Tuesday, April 23, 2019




Trump baby blimp back and could be even bigger for UK state visit


Balloon depicting nappy-wearing US president could be five times size of predecessor

Matthew Weaver

Tue 23 Apr 2019 



The baby blimp during a women’s march to Parliament Squar in London last July. Photograph: Andrew Aitchison/In Pictures/Getty

The Donald Trump baby blimp, which became the focal point of protests against the US president’s visit to the UK in July, will rise again for the state visit and could be accompanied by a bigger version, activists have revealed.




What happened next?

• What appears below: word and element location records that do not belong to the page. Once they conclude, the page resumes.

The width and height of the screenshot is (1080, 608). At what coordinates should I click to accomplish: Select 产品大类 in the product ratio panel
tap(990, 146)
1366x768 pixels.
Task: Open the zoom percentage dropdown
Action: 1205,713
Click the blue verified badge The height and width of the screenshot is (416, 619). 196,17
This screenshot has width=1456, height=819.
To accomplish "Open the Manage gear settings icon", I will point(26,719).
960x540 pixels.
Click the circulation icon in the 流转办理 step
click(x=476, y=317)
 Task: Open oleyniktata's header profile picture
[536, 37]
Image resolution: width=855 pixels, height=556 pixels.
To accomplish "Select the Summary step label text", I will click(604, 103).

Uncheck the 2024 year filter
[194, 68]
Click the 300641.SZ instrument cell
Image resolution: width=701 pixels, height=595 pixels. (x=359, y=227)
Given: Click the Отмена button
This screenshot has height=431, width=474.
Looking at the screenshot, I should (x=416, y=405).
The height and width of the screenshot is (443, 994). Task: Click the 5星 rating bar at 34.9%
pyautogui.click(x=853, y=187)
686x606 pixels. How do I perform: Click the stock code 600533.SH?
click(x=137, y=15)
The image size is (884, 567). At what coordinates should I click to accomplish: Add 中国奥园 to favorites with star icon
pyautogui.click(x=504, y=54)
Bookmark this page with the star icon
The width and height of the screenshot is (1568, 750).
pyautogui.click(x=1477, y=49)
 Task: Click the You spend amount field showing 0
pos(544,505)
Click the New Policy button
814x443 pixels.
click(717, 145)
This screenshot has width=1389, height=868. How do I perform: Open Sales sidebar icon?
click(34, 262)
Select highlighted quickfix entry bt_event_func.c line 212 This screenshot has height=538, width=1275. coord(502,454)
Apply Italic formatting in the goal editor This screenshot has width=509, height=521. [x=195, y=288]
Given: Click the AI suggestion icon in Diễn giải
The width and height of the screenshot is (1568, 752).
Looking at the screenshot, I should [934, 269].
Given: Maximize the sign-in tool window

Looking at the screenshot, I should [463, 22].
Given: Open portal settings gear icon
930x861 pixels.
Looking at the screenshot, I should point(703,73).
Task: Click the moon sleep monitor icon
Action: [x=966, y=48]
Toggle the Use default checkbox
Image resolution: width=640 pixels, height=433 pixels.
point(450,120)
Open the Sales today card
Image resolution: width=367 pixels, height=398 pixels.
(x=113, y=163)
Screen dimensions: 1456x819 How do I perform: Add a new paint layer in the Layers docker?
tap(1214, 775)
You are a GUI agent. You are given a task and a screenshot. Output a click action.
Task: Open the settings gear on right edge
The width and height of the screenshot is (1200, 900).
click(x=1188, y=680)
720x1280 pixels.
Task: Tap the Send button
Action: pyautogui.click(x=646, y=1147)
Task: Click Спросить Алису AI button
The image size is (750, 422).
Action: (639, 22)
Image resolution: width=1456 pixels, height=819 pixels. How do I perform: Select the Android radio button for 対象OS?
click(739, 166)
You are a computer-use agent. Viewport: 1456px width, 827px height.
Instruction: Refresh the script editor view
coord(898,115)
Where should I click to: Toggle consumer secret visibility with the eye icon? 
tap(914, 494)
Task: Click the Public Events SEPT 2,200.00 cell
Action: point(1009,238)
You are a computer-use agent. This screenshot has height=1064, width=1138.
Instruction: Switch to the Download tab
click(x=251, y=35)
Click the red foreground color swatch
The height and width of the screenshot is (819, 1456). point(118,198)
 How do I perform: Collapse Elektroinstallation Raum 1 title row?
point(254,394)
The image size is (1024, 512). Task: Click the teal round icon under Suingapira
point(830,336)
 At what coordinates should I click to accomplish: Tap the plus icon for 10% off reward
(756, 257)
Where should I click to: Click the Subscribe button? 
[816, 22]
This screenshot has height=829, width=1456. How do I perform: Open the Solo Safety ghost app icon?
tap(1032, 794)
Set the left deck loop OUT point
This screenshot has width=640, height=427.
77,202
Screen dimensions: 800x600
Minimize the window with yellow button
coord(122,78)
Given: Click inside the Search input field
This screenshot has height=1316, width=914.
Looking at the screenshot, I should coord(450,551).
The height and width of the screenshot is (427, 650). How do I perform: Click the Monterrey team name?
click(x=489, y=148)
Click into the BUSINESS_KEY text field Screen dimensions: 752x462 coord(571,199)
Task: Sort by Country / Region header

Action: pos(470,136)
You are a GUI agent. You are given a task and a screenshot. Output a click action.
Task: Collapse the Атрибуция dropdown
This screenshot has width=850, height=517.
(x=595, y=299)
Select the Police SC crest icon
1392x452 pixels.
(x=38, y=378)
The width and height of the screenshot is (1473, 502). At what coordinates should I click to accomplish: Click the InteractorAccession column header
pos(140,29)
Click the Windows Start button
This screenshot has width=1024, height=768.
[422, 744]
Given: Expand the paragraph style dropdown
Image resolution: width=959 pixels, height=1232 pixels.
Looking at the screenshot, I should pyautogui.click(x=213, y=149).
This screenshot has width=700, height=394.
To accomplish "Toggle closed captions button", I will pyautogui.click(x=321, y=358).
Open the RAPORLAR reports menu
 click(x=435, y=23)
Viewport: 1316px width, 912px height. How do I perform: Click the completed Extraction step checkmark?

The Trump baby blimp: 'In retrospect, we should have ordered a bigger balloon'

Anti-Trump campaigners are considering launching a hot air balloon, five times the size of the blimp, which would also depict Trump as a wailing baby in a nappy.

Leo Murray, who helped crowdfund the original six-metre-high inflatable, said: “The Trump baby will definitely fly again.”

He added: “We have been toying with the idea of a Trump baby hot air balloon, which would be about five times the size. But would cost a huge amount of money – upwards of £70,000.”

The shadow Treasury minister, Clive Lewis, called on protesters to “dust off the blimp” amid widespread opposition to the three-day state visit in the first week of June, announced on Tuesday.

Last year, the London mayor gave permission for the Trump blimp to fly over the capital in a move that infuriated the president’s supporters.

A spokesman for Sadiq Khan hinted that an attempt to relaunch the balloon would be approved. He said: “Any application to fly it on land that the Greater London Authority manages will be judged by the same criteria as last time by GLA officials, the police and the Civil Aviation Authority.”

But campaigners fear the authorities will block the approval for a bigger version of the blimp. Asad Rehman, the executive director of War on Want and a member of the Stop Trump Coalition, said: “We do have the baby blimp – it will fly and we’re also thinking about the option of making a bigger baby blimp. Logistics are the only consideration.”

He added: “We are very confident there will be more than a quarter of a million protesters. Trump’s visit last year mobilised a large number of people, but a year later the man has done more to rip up human rights, step back from international norms, continued his climate denialism and fuelled white nationalism.”

Murray conceded that raising money for the bigger blimp “might not be the best use of resources, especially if we are unable to fly it over London”.